3. Graphistry Components

Understanding Graphistry's architecture may help you make your deployment architecture decisions:

  • Graphistry Core: The visualization server
    • GPU Visualization uploads and live sessions
    • Docker containers that require nvidia-docker and Nvidial Pascal or later (See GPU/OS hardware requirements)
    • Supports multi-GPU (single node) and GPU resource isolation
    • Configurable reverse proxy, TLS, and user/API key management
  • Graphistry Investigation Server (Optional)
    • Installed as part of Graphistry Core
    • Investigation templates
    • Investigation cases, with embedded visualizations/sessions
    • Connectors: Pushdown queries over DB/API connectors
    • Deep linkable: External systems (Splunk, dashboards, emails, ...) can be configured with links into Graphistry views and workflows
  • Graphistry Data Bridge (Optional)
    • Standalone docker-based server (See Graphistry Data Bridge)
    • Enables individual Investigation Server connectors to proxy through a jump server
    • Useful for bridging Graphistry cloud with on-prem data sources when simpler alternatives do not suffice
  • Graphistry API
    • Used by external web apps, notebook servers, etc.
    • Communicates via language-neutral REST APIs and Graphistry-provided per-language convenience libraries
  • Data Science Notebooks
    • Jupyter is installed as part of Graphistry Core
    • External notebooks may also be used via Graphistry API

4. Planning for Multi-Year and RAPIDS Scaleout

Graphistry helped start and integrates the growing RAPIDS GPU computing ecosystem. Many Graphistry deployments work fine with only Graphistry on one GPU and using its connectors to CPU infrastructure, and horizontally or vertically scaling as the number of analysts increases. However, as RAPIDS matures and is able to do more, the new usage modes benefit from a different kind of planning.

Graphistry and RAPIDS are increasingly able to connect to any data source, including flatfiles, and support multi-GPU + multi-node compute over them. Instead of planning in terms of the number of concurrent analyst sessions as in standard Graphistry, it becomes useful to consider the total raw data size or the size of the typical data extract. GPUs work best when all the data fits in GPU memory, or for larger datasets, when big network connections or multiple smaller ones are made available. It is still the early days, so we recommend discussing with a member of our team.

§ **INFORMATION**
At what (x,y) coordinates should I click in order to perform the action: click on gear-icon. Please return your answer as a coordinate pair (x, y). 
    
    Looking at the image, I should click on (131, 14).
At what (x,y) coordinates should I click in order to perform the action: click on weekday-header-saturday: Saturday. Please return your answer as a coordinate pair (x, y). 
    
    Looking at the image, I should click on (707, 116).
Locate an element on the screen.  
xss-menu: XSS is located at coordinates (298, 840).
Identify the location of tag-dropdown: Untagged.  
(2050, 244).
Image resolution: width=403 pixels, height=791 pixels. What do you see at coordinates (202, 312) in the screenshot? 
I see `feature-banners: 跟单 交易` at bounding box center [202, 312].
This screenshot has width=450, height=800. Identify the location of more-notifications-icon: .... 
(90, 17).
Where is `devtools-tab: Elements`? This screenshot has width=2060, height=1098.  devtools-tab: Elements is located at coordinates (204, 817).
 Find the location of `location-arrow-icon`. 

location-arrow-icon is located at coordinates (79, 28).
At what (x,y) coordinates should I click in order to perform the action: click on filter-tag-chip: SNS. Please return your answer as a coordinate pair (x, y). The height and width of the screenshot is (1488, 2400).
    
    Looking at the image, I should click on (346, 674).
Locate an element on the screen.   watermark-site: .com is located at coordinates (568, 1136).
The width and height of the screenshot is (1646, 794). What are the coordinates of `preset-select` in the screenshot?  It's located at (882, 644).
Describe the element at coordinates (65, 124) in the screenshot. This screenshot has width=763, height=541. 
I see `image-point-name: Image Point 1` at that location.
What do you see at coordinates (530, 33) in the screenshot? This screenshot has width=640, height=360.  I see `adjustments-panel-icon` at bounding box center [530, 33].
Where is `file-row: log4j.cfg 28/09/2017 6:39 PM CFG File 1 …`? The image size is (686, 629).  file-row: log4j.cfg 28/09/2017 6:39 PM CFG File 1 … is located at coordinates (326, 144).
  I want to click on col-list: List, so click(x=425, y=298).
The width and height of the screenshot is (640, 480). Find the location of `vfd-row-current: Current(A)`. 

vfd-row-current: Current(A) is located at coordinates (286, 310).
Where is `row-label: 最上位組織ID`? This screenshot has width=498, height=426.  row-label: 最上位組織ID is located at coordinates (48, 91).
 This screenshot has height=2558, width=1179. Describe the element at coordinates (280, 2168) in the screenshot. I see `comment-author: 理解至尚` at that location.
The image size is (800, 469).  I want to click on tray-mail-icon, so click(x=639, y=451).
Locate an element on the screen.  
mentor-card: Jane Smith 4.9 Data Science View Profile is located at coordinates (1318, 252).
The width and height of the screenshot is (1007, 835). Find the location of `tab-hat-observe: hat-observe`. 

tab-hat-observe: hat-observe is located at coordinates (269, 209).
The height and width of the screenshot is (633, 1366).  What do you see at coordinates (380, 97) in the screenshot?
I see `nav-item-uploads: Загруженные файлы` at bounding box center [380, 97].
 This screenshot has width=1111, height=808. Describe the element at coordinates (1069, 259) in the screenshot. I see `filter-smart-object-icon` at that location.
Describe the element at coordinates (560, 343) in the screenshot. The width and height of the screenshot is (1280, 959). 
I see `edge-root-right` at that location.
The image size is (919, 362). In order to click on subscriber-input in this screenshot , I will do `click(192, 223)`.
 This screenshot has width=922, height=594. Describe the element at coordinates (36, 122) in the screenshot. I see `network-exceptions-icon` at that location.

§ **WHAT THIS EXERCISE ASKS**
1: Summarize the Graphistry text in two sentences.
2: Arrange the rows from the line with "The width and height of the screenshot is (640, 480)." to the line with "The image size is (800, 469)." as a Markdown table with columns Number and Content, leaving out blank lines.

§ **RESPONSES BY TASK**
1: Graphistry is made up of Graphistry Core (the visualization server), an optional Investigation Server, an optional Data Bridge, the Graphistry API, and data science notebooks. As RAPIDS matures, planning should weigh total raw data size or typical extract size rather than concurrent analyst sessions, and since it is still early days the authors recommend talking with a member of their team.

2:
| Number | Content |
|---|---|
| 1 | The width and height of the screenshot is (640, 480). Find the location of `vfd-row-current: Current(A)`.  |
| 2 | vfd-row-current: Current(A) is located at coordinates (286, 310). |
| 3 | Where is `row-label: 最上位組織ID`? This screenshot has width=498, height=426.  row-label: 最上位組織ID is located at coordinates (48, 91). |
| 4 |  This screenshot has height=2558, width=1179. Describe the element at coordinates (280, 2168) in the screenshot. I see `comment-author: 理解至尚` at that location. |
| 5 | The image size is (800, 469).  I want to click on tray-mail-icon, so click(x=639, y=451). |